BEGIN

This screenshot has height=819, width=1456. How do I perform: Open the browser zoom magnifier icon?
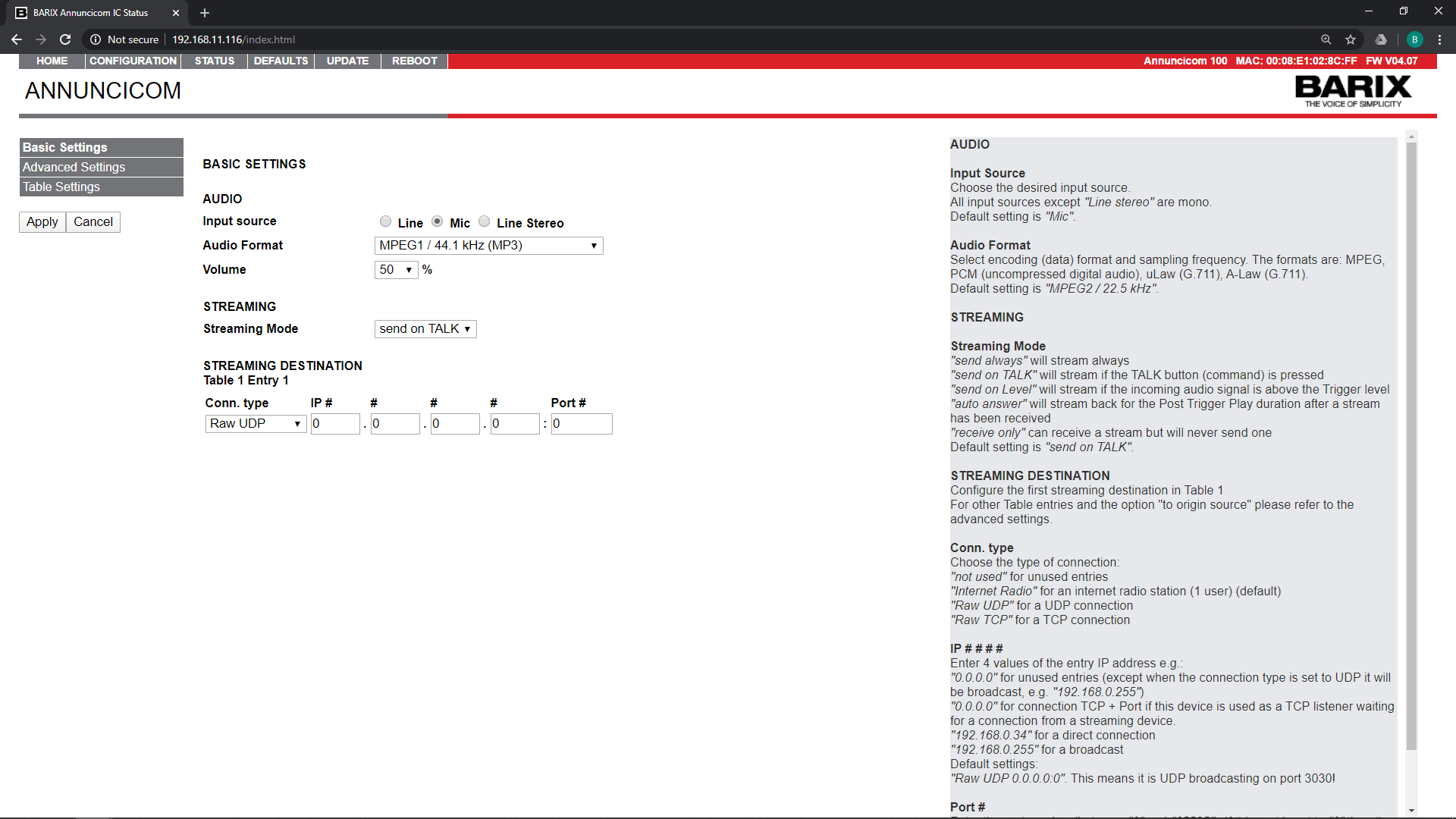coord(1326,39)
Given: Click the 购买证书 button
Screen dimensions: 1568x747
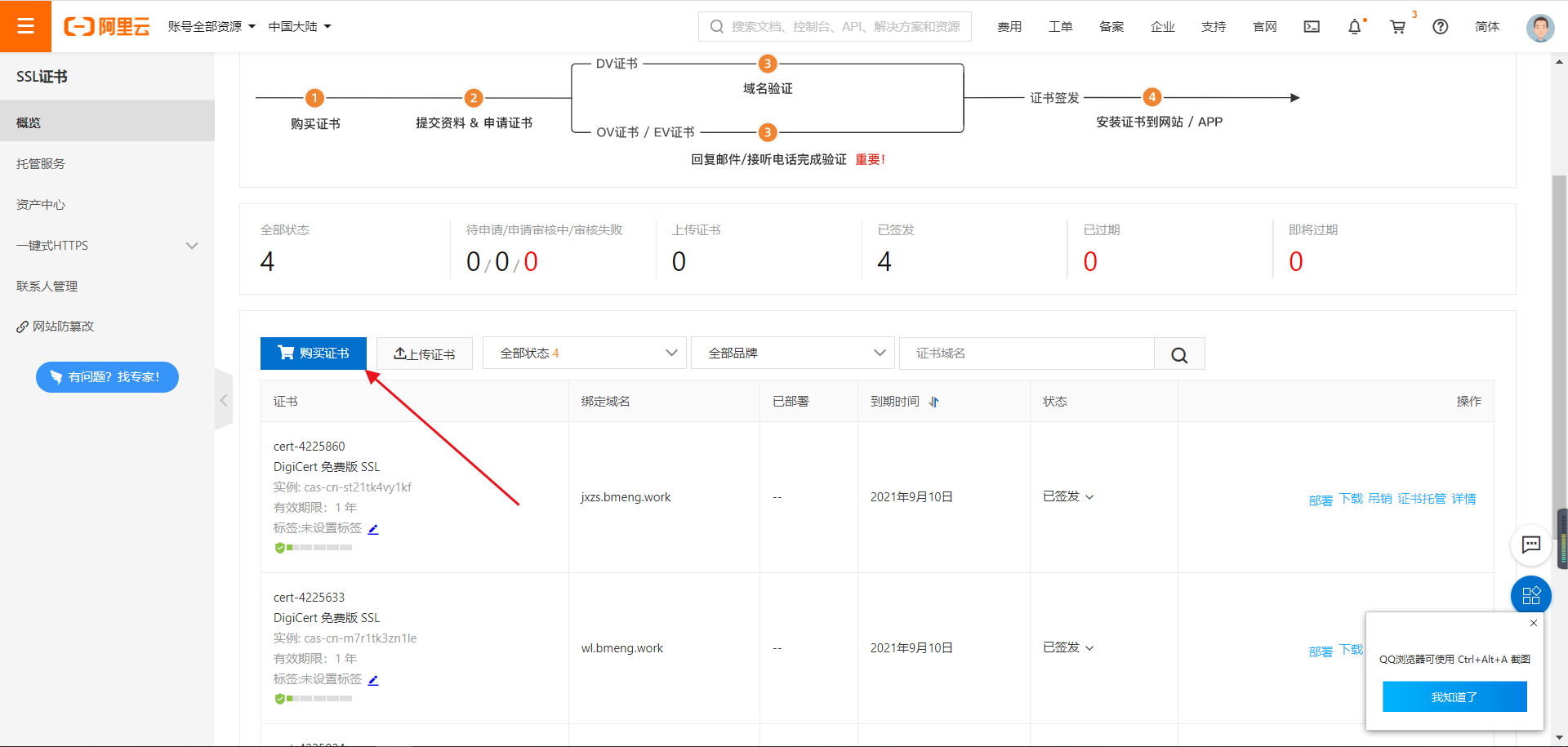Looking at the screenshot, I should tap(314, 353).
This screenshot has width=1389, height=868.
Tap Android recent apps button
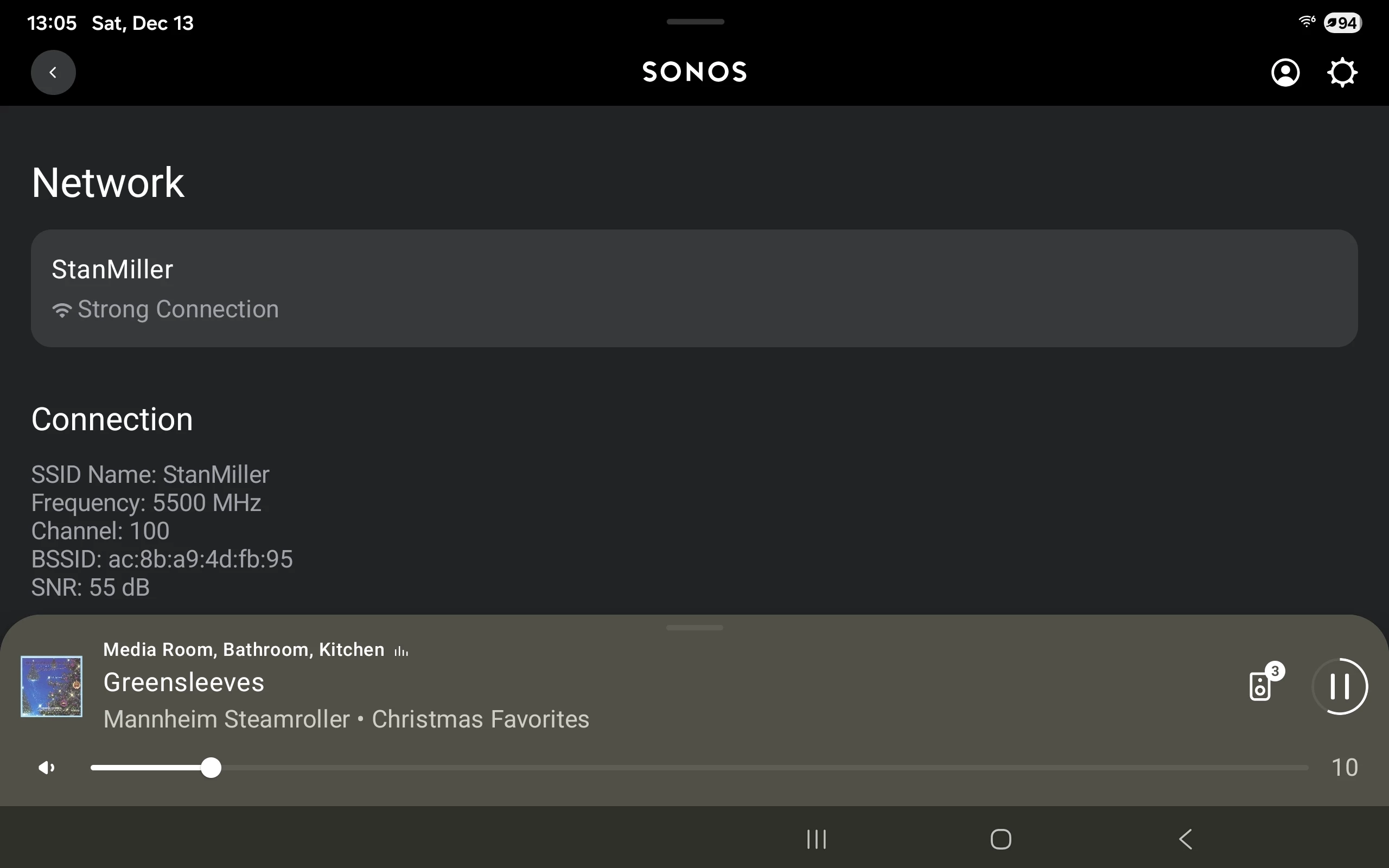coord(816,839)
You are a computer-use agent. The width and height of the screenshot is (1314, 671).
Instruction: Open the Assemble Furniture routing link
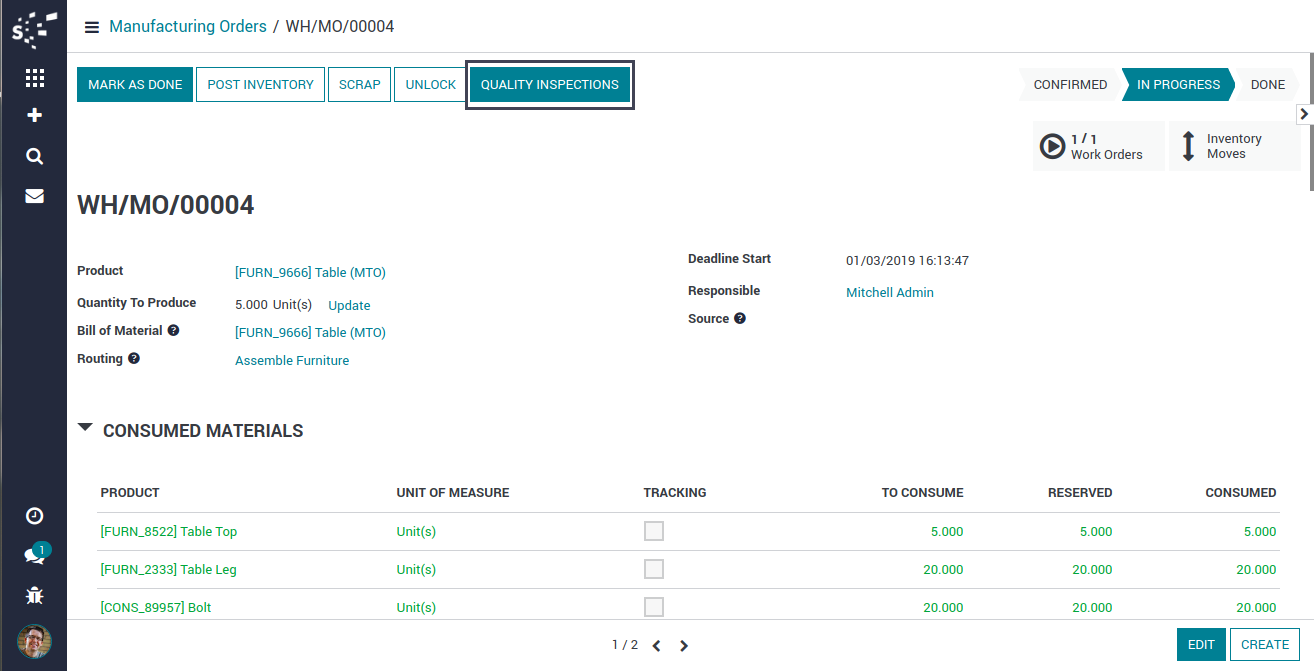point(292,361)
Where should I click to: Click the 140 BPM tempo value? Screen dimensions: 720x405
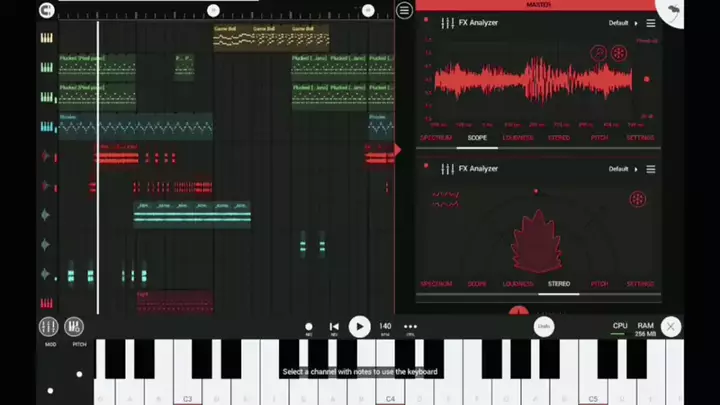(x=385, y=326)
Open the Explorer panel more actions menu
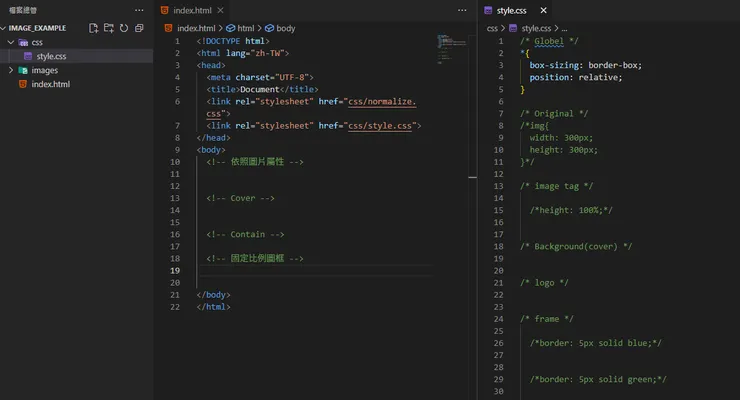Screen dimensions: 740x400 139,9

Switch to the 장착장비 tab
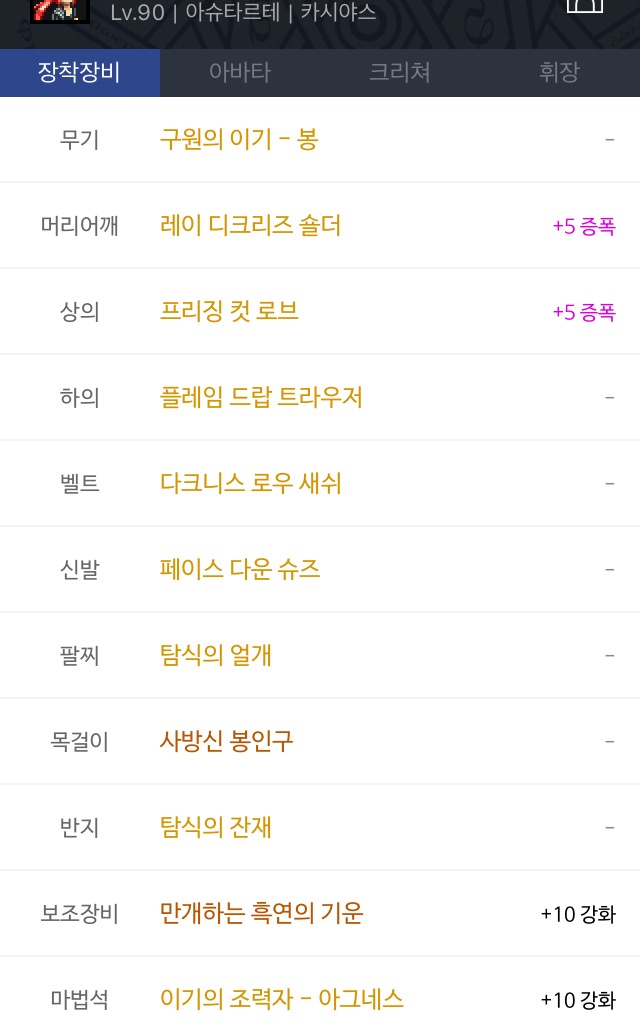[x=79, y=73]
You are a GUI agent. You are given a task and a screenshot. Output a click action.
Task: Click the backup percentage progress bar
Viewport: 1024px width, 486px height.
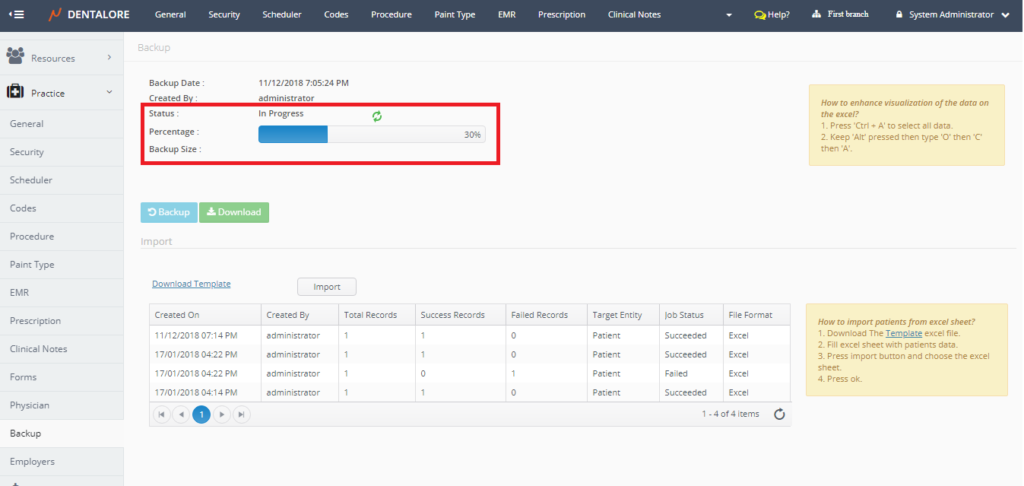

END

_Problem to work on_:
Would you write out exactly the lines of the data from the one holding "Given: Click the 购买证书 button" to the final line, both included, with pictures left out?

_Task response_:
Given: Click the 购买证书 button
Screen dimensions: 1568x747
Looking at the screenshot, I should tap(314, 353).
This screenshot has width=1389, height=868.
Tap Android recent apps button
coord(816,839)
You are a computer-use agent. The width and height of the screenshot is (1314, 671).
Instruction: Open the Assemble Furniture routing link
point(292,361)
Where should I click to: Click the 140 BPM tempo value? Screen dimensions: 720x405
(x=385, y=326)
Open the Explorer panel more actions menu
Screen dimensions: 740x400 139,9

Switch to the 장착장비 tab
[x=79, y=73]
You are a GUI agent. You are given a task and a screenshot. Output a click action.
Task: Click the backup percentage progress bar
Viewport: 1024px width, 486px height.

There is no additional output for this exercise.